__CHALLENGE__:
Please gather every line below that contains the word "Select" and copy each one in full. Case counts, so match only that exact capitalization.

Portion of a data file
______
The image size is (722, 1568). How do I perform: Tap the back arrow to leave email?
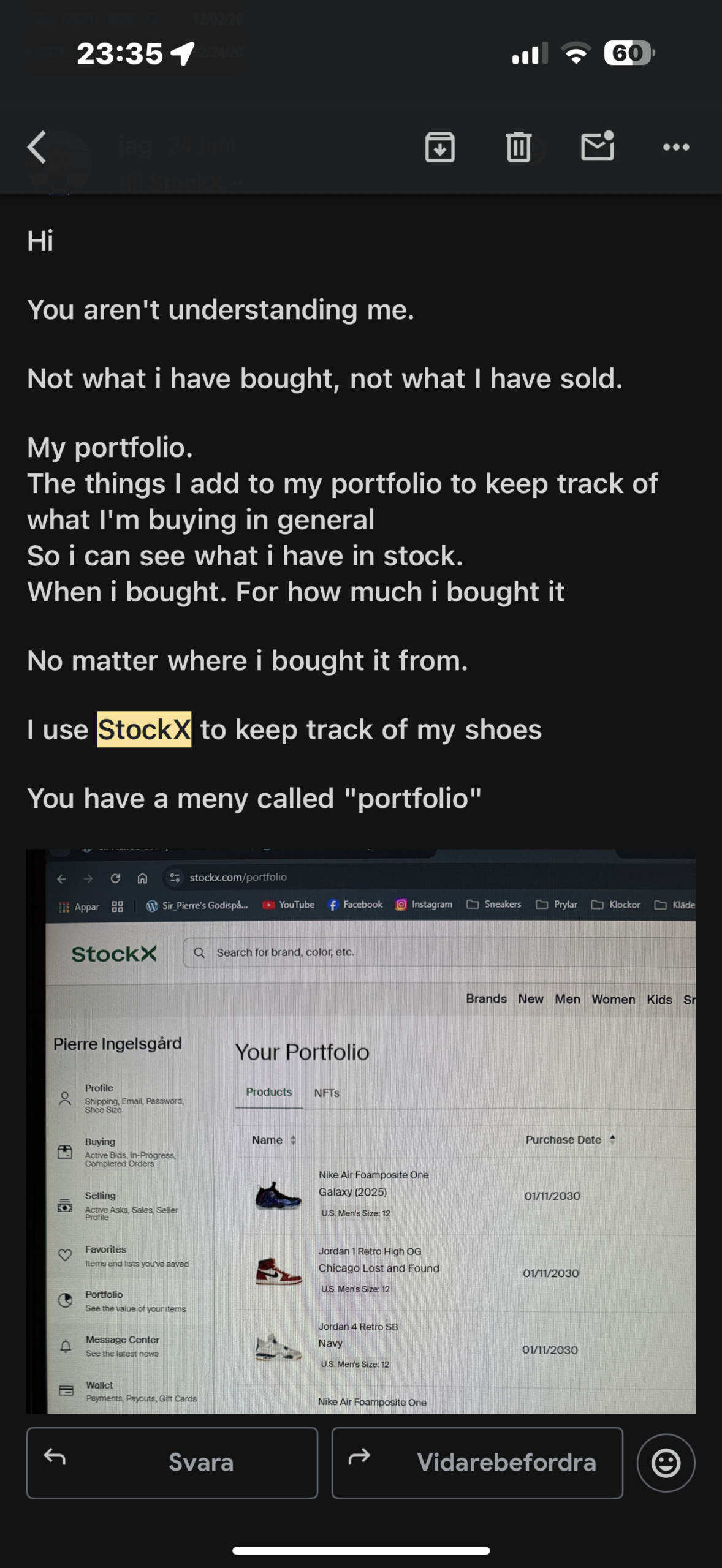click(x=37, y=147)

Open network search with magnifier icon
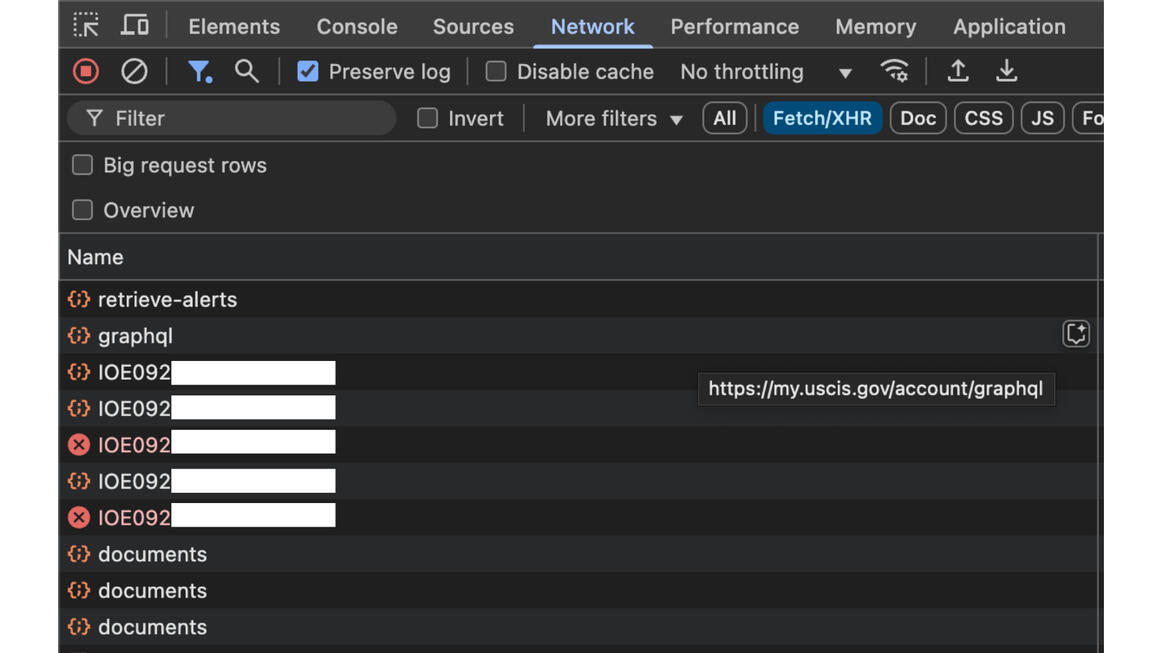click(x=246, y=71)
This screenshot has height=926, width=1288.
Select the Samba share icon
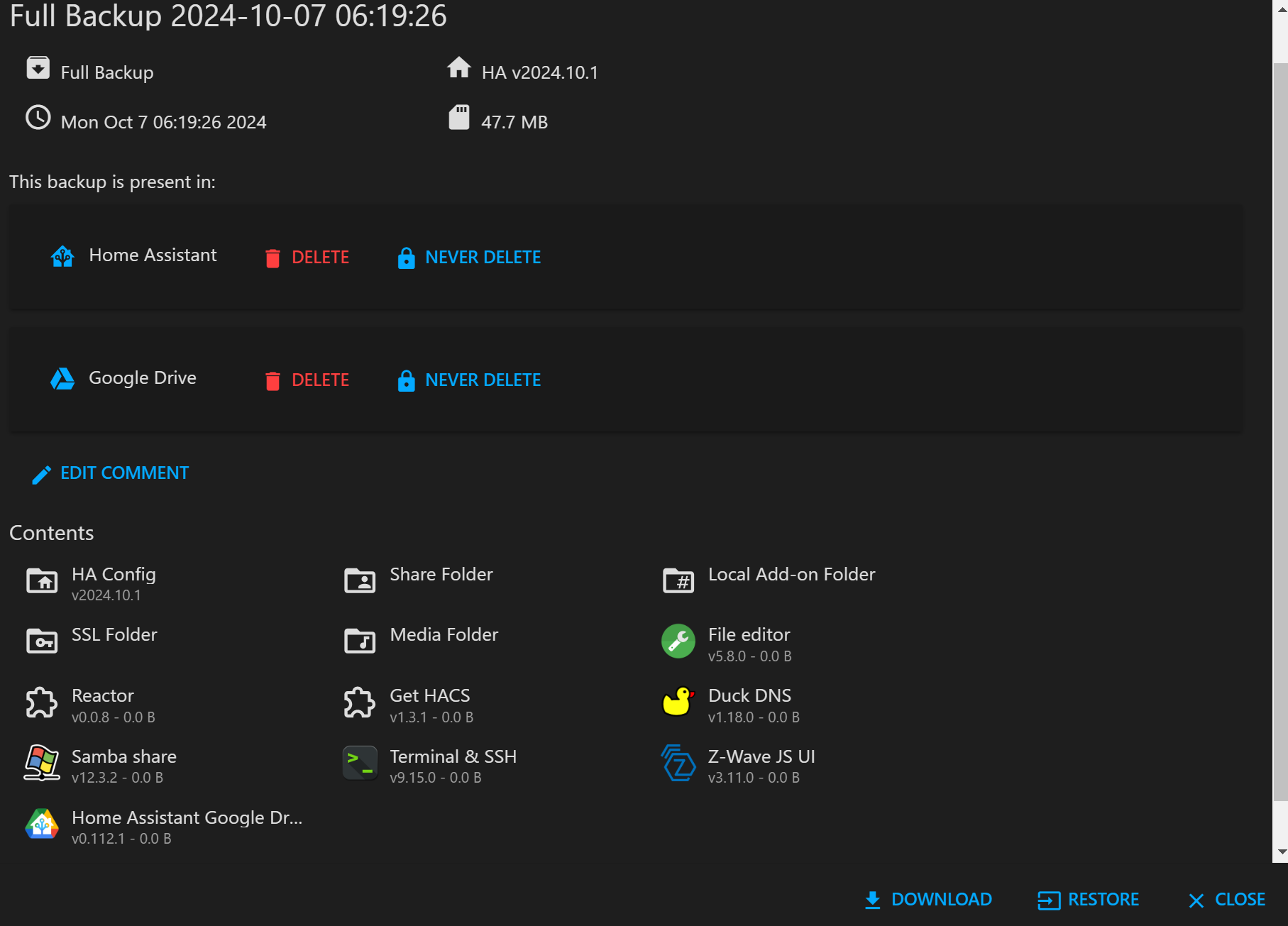(x=42, y=763)
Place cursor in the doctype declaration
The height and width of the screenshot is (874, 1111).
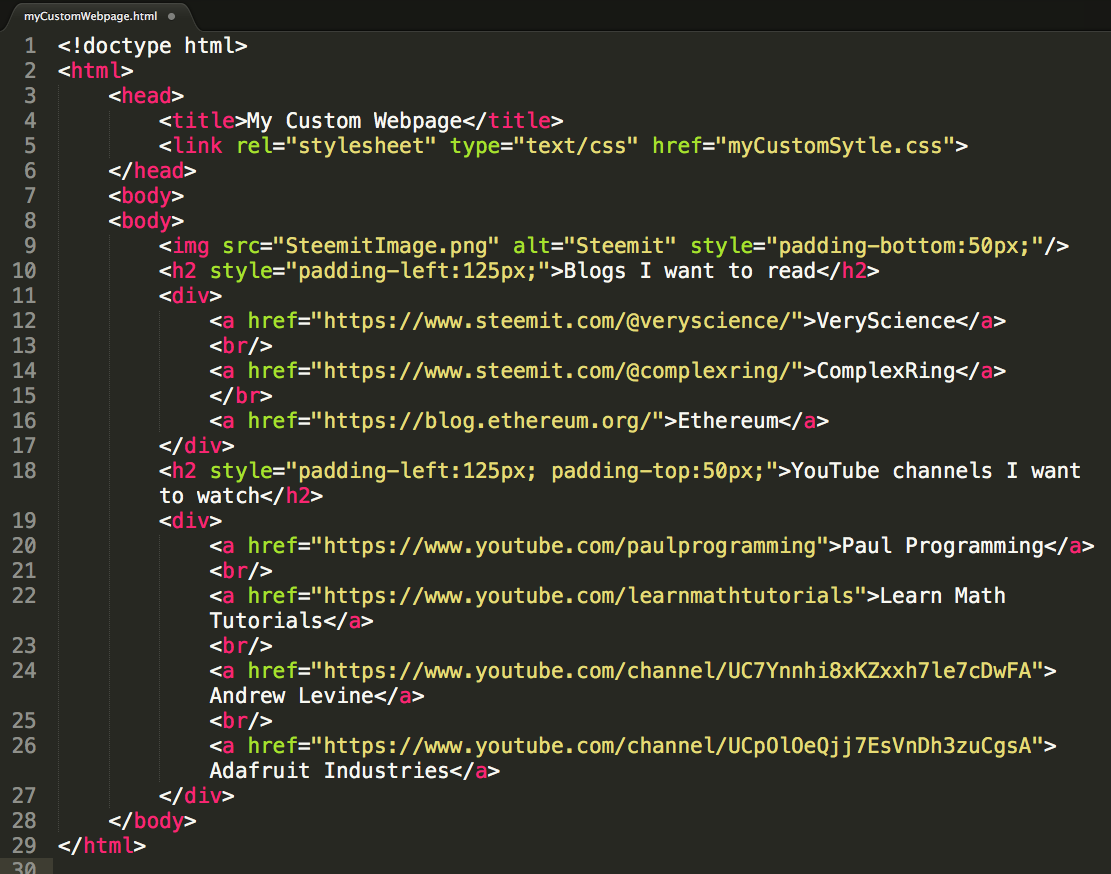152,46
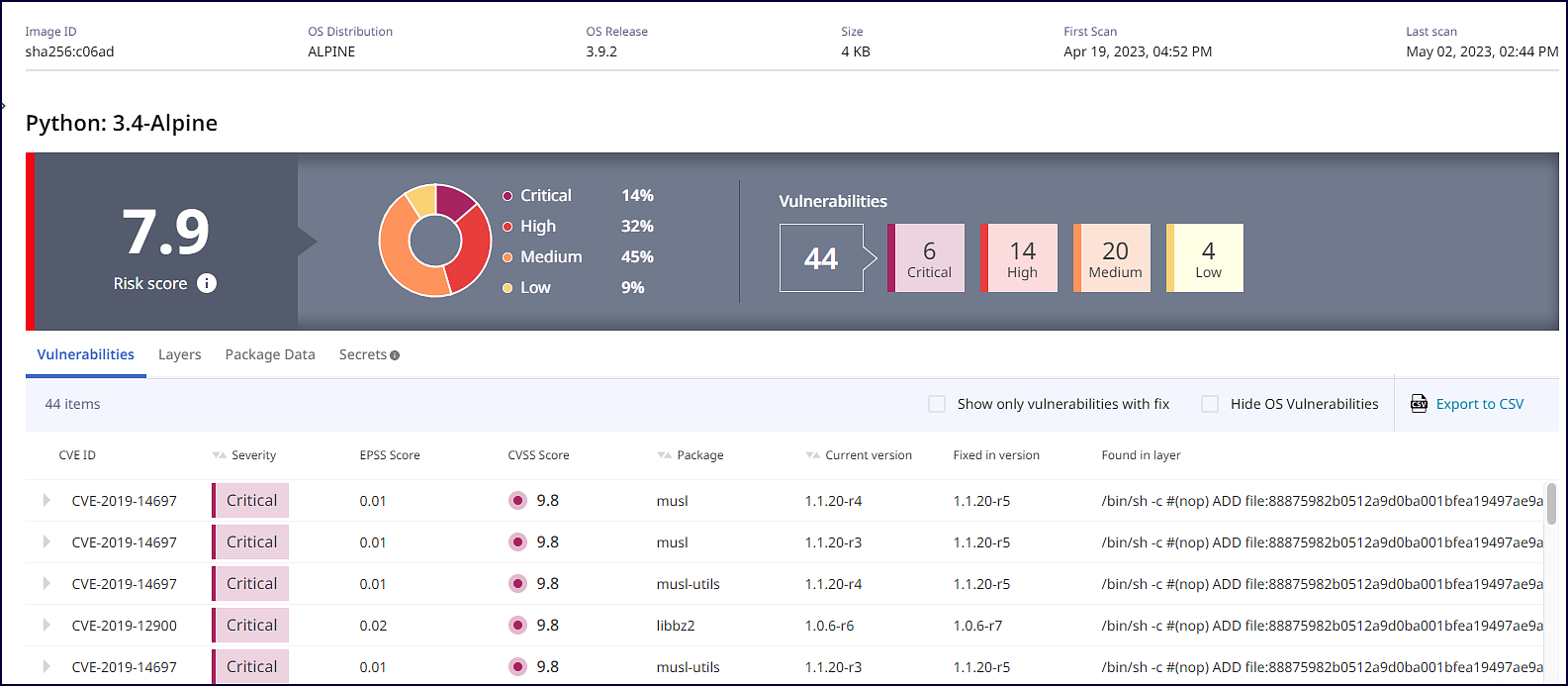Filter by 6 Critical vulnerabilities tile

927,258
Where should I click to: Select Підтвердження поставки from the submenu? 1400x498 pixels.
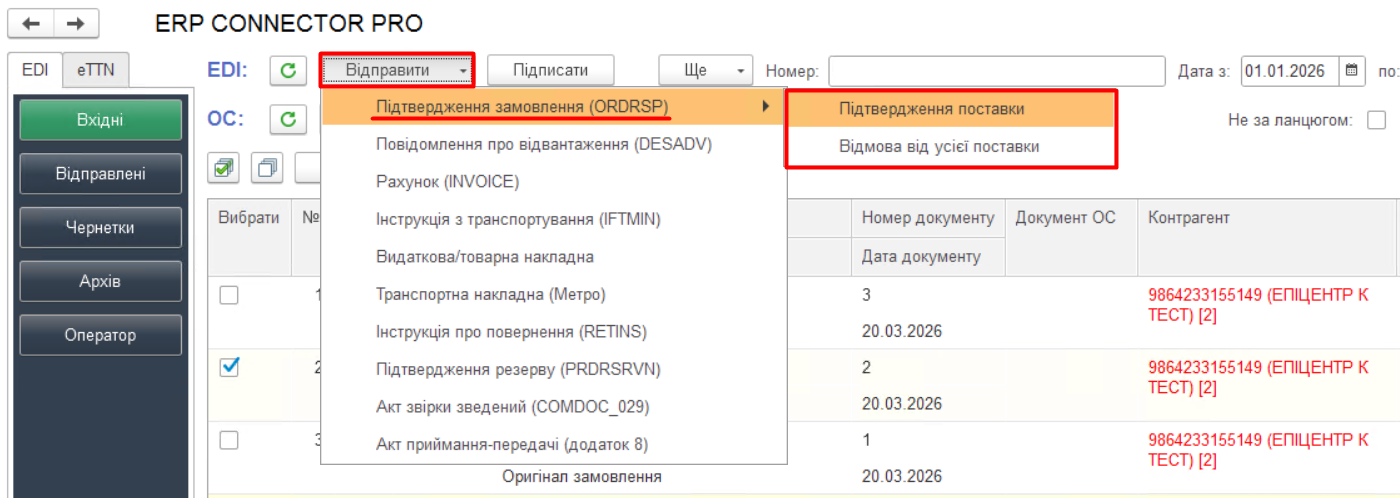[x=931, y=109]
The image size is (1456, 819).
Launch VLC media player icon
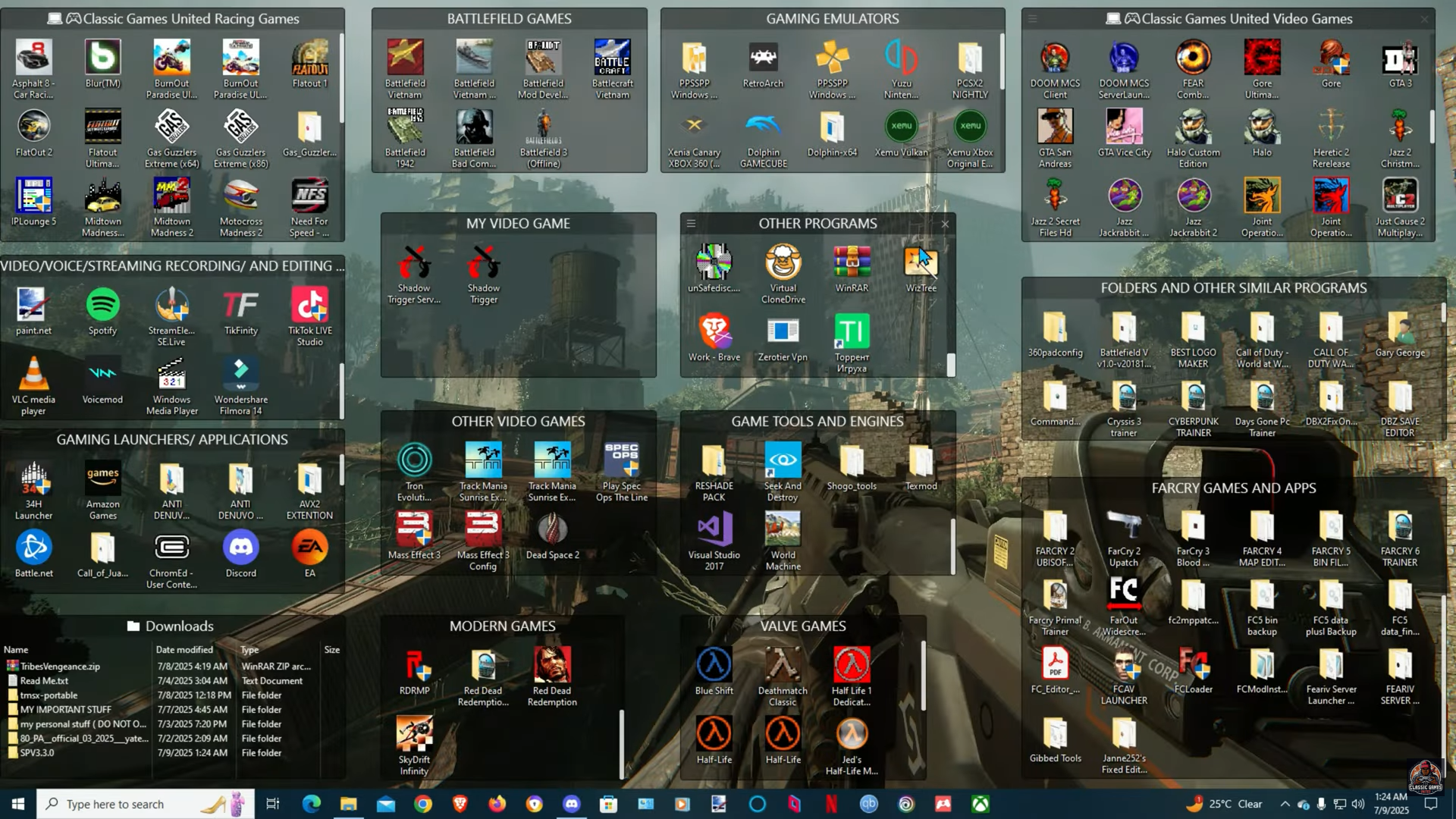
______
__SOLUTION TO THE PROBLEM__:
Select the Samba share icon
Where should I click to: Select Підтвердження поставки from the submenu? 1400x498 pixels.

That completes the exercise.